## Assignment
The lines from the one containing "You are a GUI" through the last one in the data: please copy those exactly, and only those, without the pictures.
Data supplied section start
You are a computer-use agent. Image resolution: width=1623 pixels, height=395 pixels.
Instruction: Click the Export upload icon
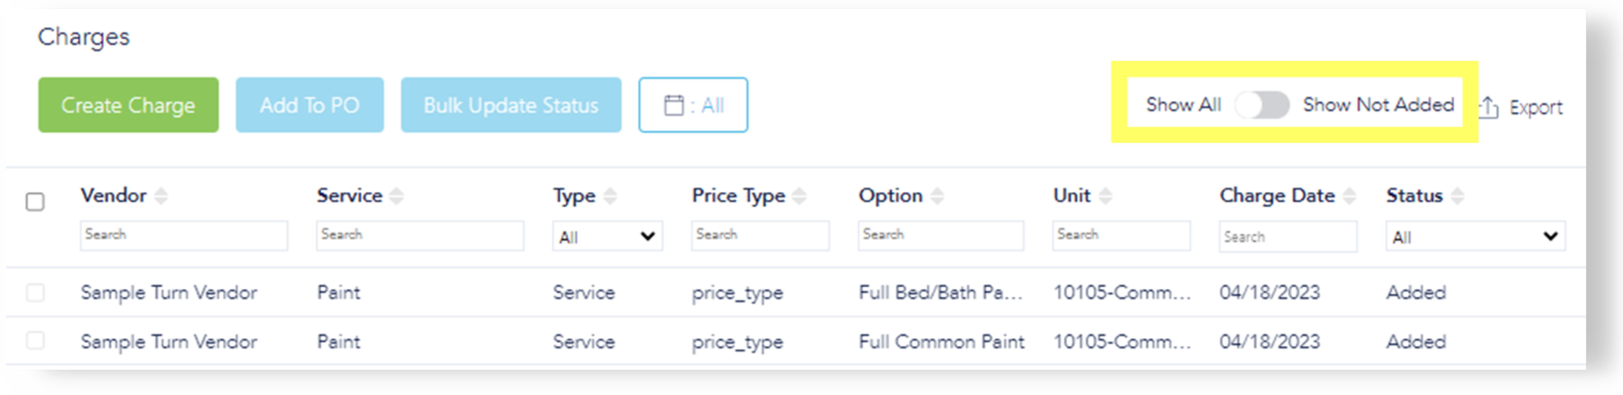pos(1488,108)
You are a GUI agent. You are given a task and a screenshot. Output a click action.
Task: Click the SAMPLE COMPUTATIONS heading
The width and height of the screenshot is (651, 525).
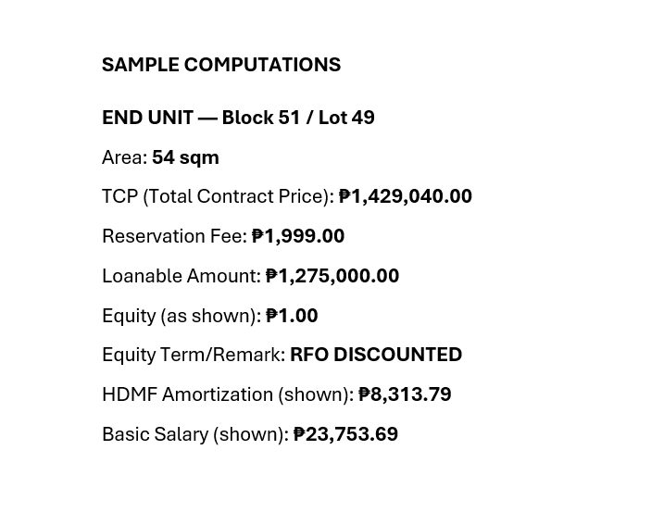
Data supplied section end
## Result of this task
You are a GUI agent. You are given a task and a screenshot. Output a click action.
Task: Click the SAMPLE COMPUTATIONS heading
The width and height of the screenshot is (651, 525).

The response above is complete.